[Task requirements]:
Copy each line from the records below in which the word "list" is found.

[Record extracts]:
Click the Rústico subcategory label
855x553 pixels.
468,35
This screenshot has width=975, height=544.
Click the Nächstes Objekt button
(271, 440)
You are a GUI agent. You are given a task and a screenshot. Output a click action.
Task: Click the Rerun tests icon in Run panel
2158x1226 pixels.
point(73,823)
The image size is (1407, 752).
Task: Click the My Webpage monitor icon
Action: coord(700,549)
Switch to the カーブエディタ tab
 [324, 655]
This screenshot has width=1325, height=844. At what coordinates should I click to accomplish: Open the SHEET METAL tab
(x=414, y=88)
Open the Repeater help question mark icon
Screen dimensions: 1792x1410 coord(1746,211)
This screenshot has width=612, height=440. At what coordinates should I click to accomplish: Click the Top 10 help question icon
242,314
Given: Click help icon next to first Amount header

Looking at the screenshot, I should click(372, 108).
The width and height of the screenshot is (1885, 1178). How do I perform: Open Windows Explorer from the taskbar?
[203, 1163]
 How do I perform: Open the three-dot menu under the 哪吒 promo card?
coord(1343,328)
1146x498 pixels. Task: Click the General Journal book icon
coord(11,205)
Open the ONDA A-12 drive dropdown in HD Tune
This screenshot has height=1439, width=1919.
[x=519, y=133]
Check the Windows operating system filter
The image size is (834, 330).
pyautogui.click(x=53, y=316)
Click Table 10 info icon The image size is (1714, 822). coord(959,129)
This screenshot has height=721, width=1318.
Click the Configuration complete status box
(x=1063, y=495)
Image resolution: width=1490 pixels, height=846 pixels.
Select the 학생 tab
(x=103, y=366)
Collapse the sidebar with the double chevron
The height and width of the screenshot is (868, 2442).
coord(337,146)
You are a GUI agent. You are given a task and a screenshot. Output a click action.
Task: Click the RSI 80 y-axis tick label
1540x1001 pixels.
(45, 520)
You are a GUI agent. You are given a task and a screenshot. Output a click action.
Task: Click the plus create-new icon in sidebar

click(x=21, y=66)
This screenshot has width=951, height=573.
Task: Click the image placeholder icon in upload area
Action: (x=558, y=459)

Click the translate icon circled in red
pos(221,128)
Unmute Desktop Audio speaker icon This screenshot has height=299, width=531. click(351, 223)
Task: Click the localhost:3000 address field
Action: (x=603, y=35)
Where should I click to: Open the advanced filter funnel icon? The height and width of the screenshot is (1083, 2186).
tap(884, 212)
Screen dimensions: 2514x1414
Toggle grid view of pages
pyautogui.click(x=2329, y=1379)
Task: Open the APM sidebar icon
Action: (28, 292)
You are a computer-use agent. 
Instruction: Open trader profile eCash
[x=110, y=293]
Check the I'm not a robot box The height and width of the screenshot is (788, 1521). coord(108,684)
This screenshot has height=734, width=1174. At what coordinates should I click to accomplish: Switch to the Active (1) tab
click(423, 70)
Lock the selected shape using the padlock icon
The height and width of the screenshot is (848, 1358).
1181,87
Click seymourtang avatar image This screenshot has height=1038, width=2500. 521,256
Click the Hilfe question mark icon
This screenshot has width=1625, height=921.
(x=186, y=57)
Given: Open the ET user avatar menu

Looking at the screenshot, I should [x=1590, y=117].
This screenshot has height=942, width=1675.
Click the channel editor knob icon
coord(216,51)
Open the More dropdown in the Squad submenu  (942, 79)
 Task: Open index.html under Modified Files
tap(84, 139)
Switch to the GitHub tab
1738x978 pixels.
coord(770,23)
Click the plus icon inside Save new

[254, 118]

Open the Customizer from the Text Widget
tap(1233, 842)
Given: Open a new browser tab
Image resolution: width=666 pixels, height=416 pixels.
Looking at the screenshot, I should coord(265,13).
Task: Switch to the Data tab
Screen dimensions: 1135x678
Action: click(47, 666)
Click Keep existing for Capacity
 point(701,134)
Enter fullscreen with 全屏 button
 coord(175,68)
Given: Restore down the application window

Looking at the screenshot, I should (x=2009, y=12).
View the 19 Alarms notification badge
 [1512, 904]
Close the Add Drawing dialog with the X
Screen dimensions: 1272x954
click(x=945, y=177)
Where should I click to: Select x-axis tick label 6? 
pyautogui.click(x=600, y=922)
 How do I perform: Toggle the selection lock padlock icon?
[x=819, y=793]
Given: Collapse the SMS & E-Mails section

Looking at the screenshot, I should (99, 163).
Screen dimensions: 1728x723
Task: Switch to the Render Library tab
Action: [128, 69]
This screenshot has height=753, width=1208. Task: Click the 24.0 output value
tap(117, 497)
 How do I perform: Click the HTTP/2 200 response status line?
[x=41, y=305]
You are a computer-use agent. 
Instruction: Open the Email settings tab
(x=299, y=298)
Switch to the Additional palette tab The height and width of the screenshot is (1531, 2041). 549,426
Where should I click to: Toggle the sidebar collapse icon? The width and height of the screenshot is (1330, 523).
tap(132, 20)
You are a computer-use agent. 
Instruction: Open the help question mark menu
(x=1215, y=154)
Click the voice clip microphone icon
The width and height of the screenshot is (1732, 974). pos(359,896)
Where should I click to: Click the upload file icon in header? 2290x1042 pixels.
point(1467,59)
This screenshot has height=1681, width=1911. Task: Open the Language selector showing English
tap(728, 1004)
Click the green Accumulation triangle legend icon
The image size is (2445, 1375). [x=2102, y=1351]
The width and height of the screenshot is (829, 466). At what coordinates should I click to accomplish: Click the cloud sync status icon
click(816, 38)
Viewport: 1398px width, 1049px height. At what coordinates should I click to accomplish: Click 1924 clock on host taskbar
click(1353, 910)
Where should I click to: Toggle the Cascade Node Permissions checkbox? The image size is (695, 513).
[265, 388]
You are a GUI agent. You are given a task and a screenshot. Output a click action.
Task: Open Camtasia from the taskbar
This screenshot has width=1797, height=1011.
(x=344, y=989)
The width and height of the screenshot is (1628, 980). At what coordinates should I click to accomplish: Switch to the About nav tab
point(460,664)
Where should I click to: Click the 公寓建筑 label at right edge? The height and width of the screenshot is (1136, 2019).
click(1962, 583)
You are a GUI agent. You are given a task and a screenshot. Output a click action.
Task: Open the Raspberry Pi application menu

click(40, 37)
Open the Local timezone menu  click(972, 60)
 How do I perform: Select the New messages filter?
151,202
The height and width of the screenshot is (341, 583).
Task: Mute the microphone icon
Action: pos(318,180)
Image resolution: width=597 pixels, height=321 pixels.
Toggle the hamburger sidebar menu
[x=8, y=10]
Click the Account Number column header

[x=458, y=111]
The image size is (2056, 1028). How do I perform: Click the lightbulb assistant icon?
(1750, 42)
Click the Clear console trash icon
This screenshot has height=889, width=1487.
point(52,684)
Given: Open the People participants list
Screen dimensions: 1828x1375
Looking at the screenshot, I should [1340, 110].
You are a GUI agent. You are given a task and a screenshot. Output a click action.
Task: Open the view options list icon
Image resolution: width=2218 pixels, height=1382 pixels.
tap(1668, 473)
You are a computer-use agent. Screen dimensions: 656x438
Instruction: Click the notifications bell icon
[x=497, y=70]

[Response area]:
Given: Open the People participants list
Task: Open the view options list icon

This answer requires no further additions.